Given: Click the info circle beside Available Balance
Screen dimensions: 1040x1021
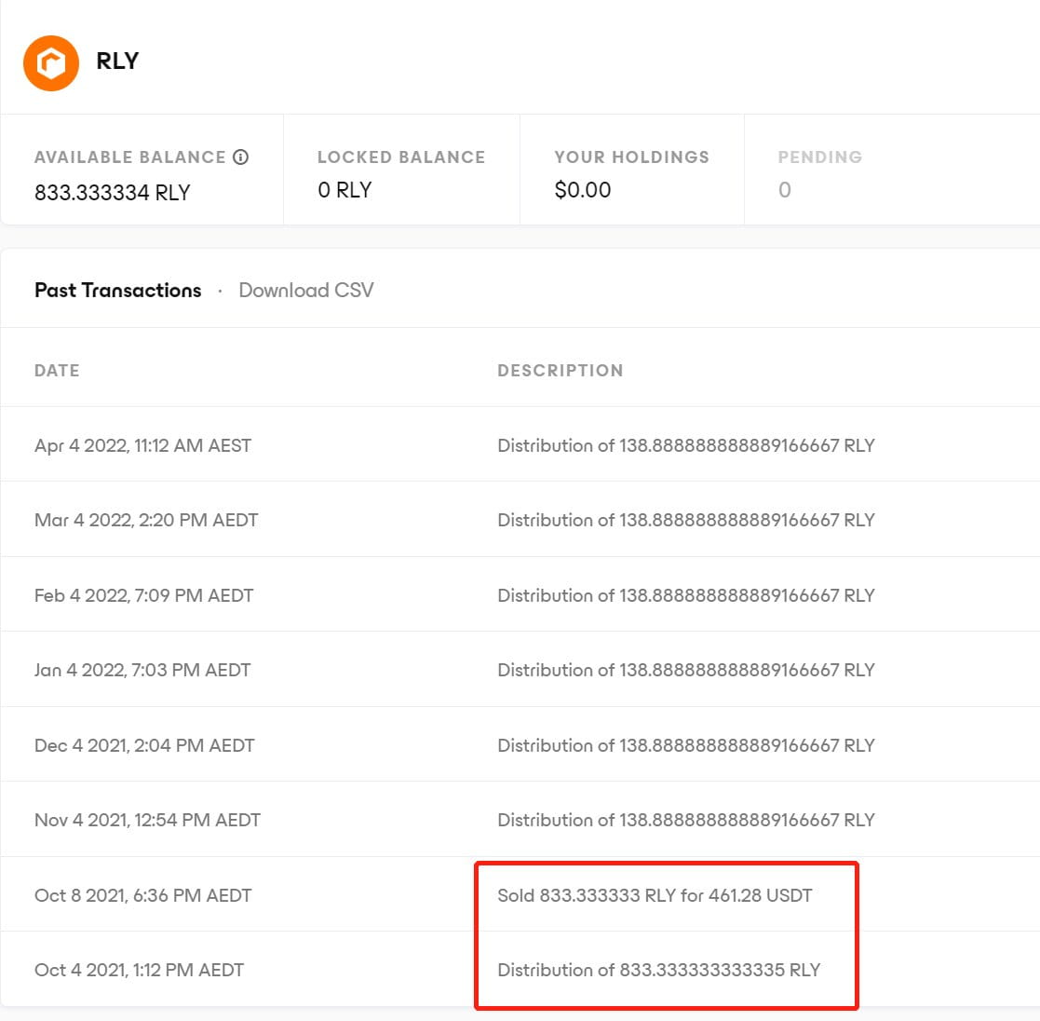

- - -

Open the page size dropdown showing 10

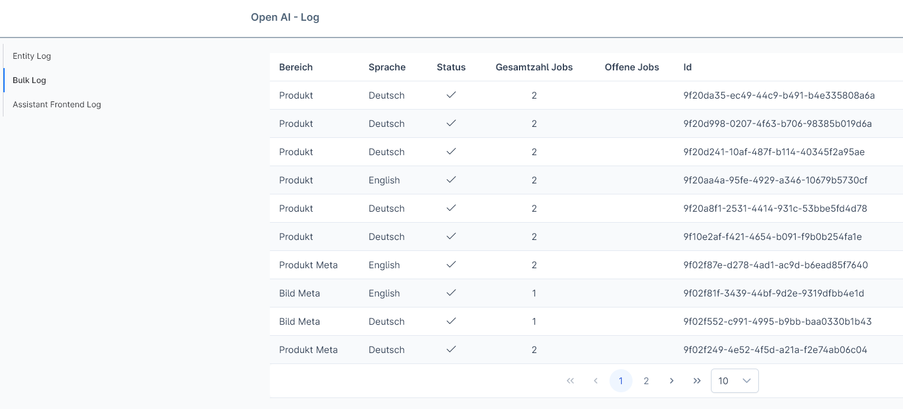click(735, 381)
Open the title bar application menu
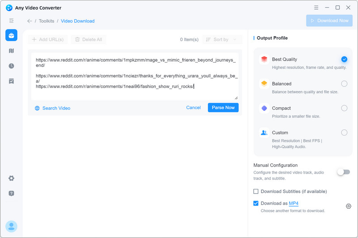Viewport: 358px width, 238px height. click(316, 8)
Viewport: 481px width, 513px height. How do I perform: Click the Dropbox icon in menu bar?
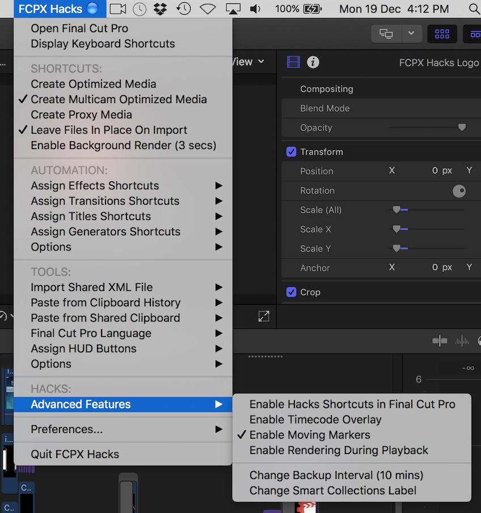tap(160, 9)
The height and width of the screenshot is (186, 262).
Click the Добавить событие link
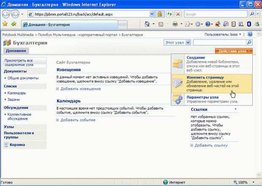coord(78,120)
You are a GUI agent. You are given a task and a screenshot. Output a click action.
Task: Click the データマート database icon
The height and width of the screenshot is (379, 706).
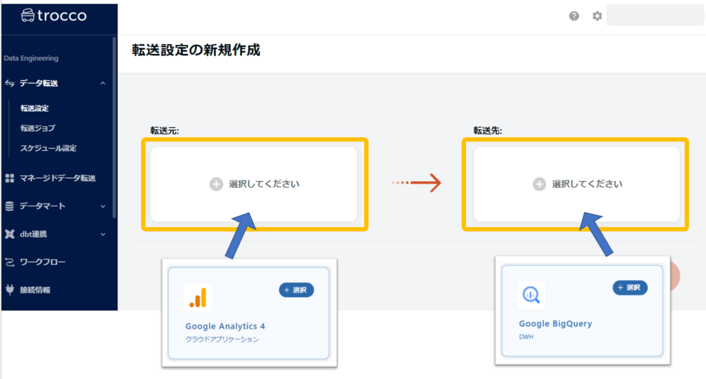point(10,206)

- - -

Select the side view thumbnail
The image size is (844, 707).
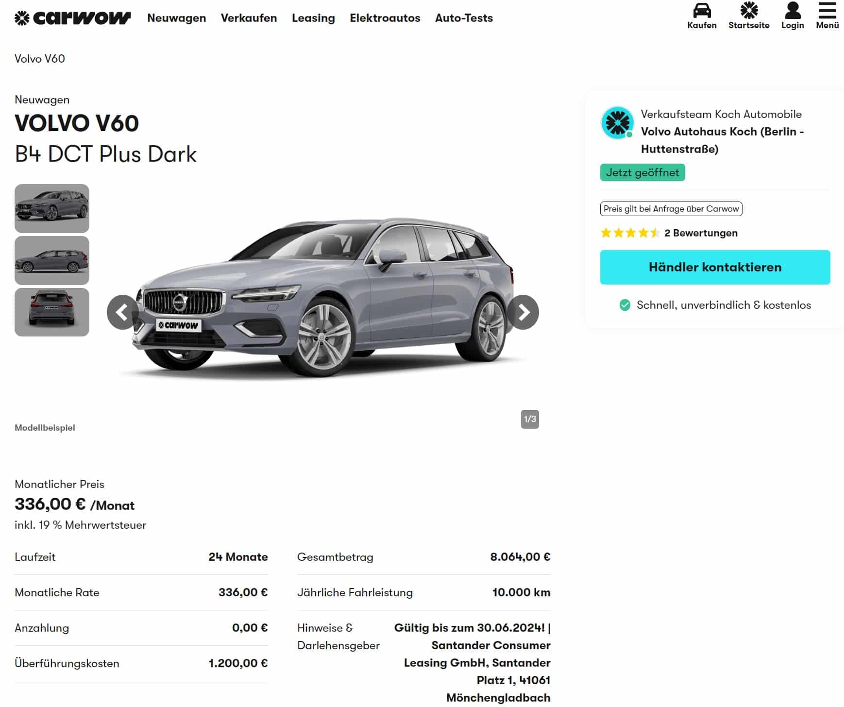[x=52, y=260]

- - -

Exercise objective
Scan the entries above for the line containing "Given: Click the", and copy it and all lines after it exactly, down to and including the line containing "Screen dimensions: 1040x1021".

Reply
Given: Click the info circle beside Available Balance
Screen dimensions: 1040x1021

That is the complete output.